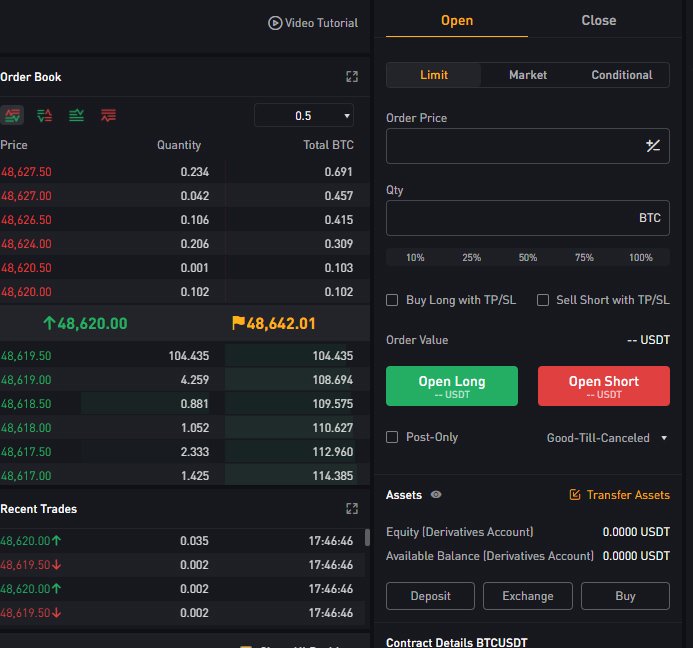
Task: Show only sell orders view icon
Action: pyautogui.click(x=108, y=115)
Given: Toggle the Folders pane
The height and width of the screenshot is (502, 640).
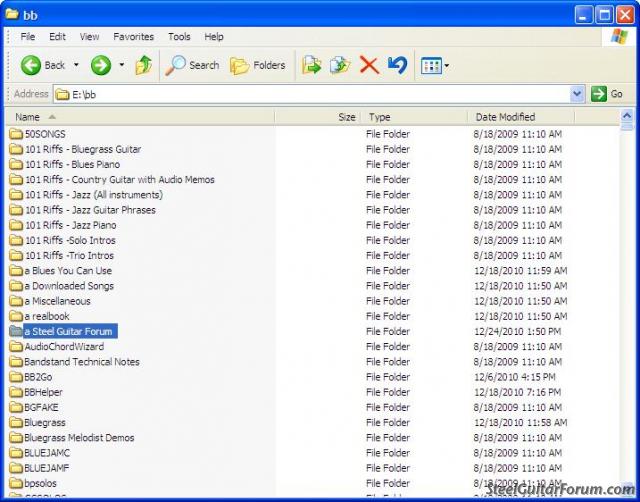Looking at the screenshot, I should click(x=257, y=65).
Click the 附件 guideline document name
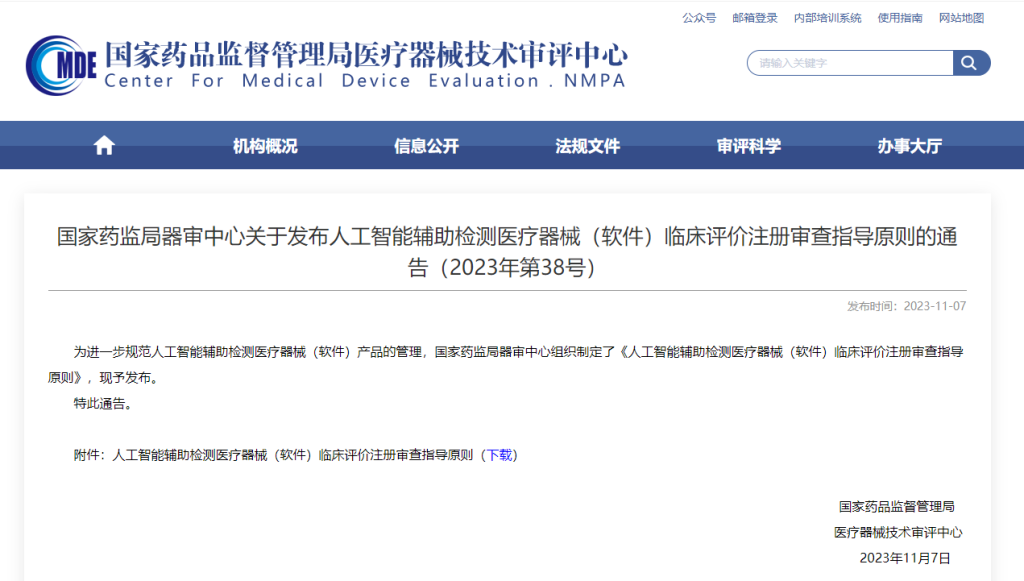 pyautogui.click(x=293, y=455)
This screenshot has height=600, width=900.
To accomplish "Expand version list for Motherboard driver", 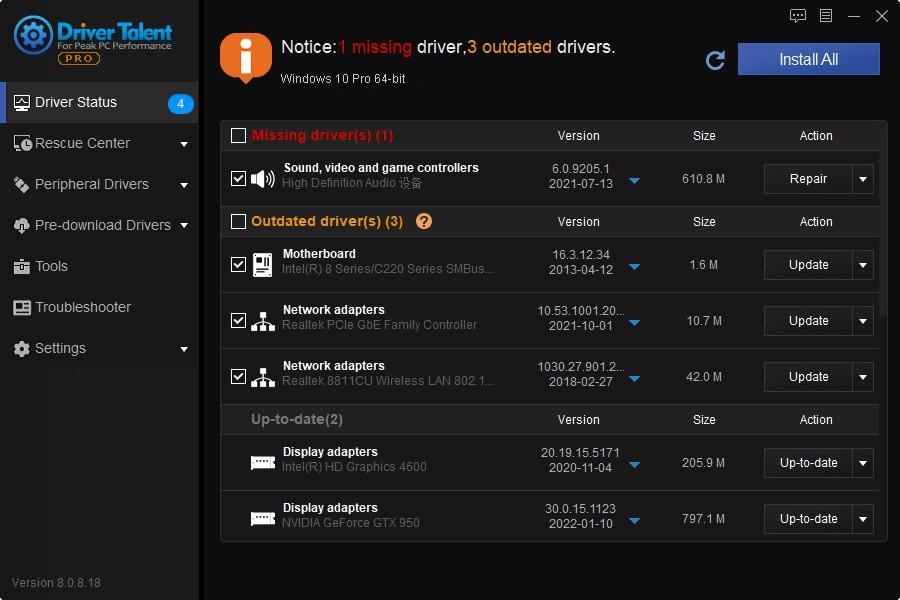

What to do> Please rewrite the rows from the line with "Click the 附件 guideline document name" through the end of the rows, changing "guideline" to "policy" and keeping everything else unchanged. Omit the pictures from your answer.

Exercise output>
Click the 附件 policy document name
 pyautogui.click(x=293, y=455)
This screenshot has height=600, width=900.
To accomplish "Expand version list for Motherboard driver", 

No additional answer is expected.